EXTRACTED ENTRIES:
----------------
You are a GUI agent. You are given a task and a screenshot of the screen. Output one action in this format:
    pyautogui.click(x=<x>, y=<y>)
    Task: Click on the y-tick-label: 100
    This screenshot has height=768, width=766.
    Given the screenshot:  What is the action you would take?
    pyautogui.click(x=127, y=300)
----------------
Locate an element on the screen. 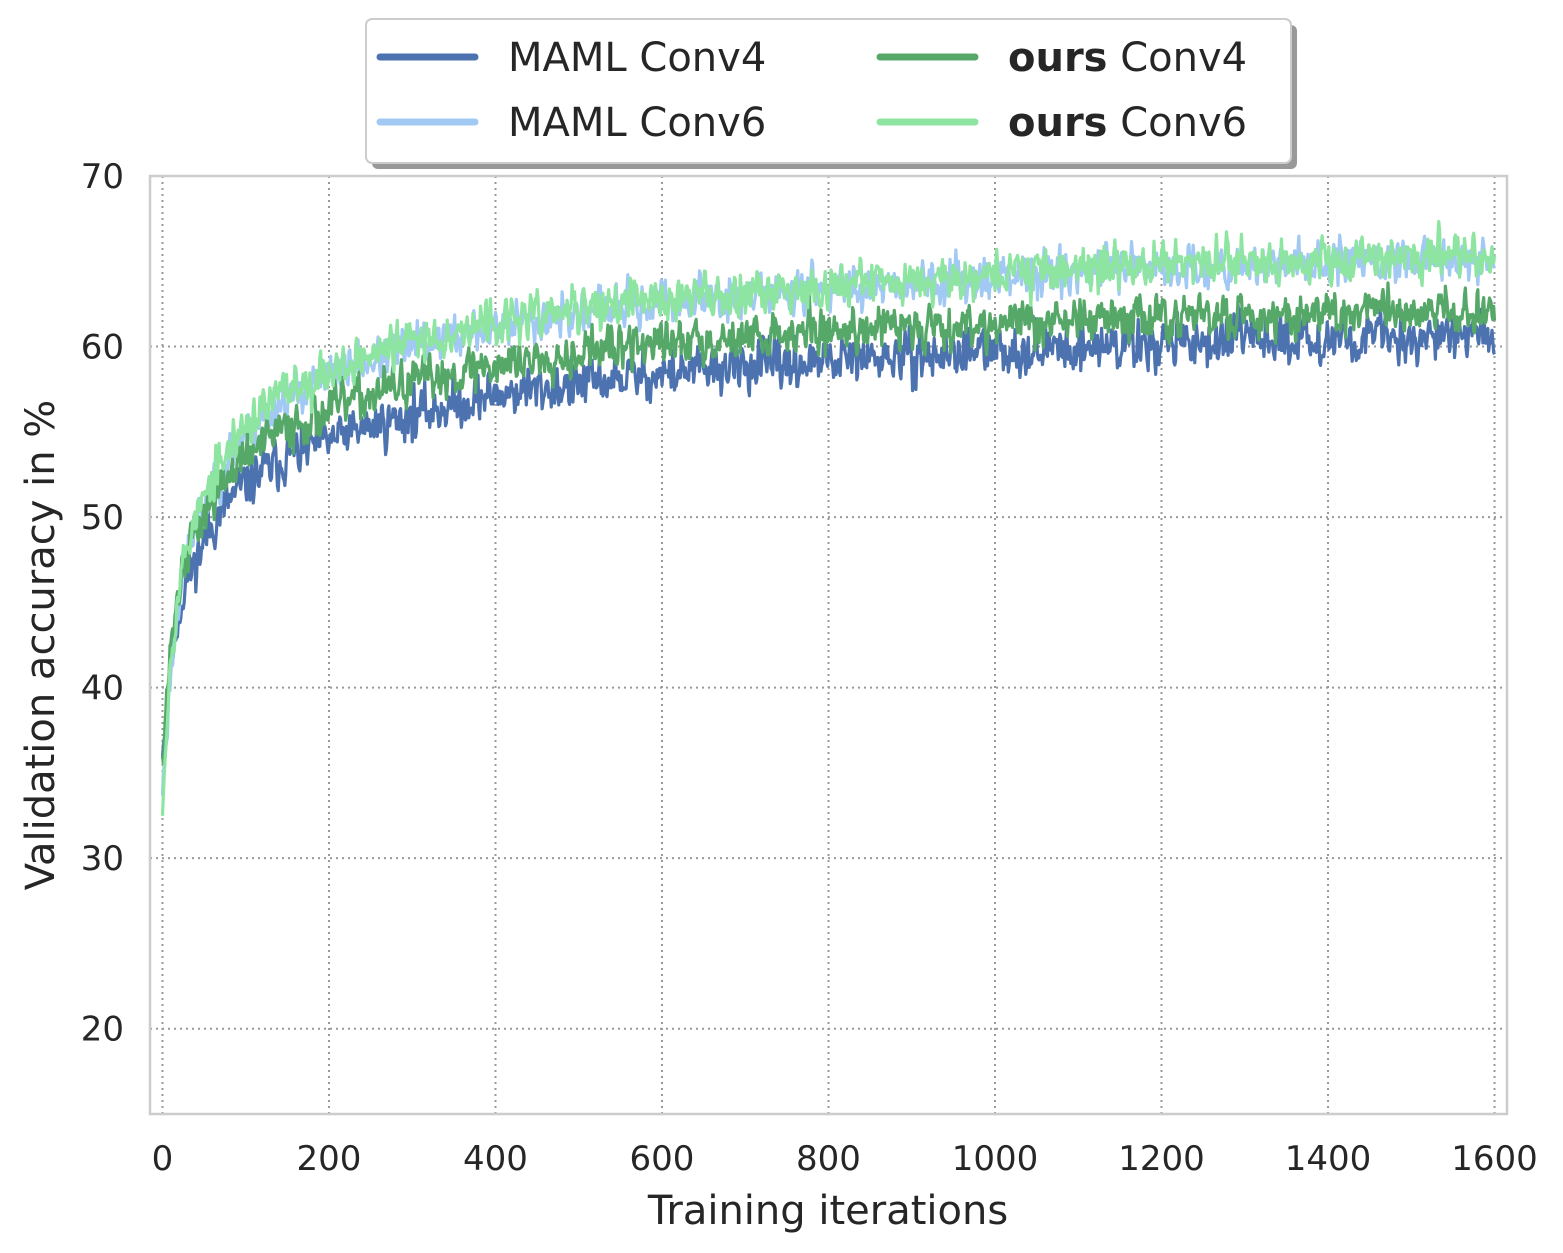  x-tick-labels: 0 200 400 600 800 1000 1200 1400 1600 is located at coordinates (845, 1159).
----------------
PROBLEM DESCRIPTION: Recast the lines starting at the one containing "You are a GUI" and ending at the one containing "pyautogui.click(x=127, y=300)" as a JSON list of strings, one string per line, with blank lines left out.

RESPONSE TO THE EXERCISE:
[
  "You are a GUI agent. You are given a task and a screenshot of the screen. Output one action in this format:",
  "    pyautogui.click(x=<x>, y=<y>)",
  "    Task: Click on the y-tick-label: 100",
  "    This screenshot has height=768, width=766.",
  "    Given the screenshot:  What is the action you would take?",
  "    pyautogui.click(x=127, y=300)"
]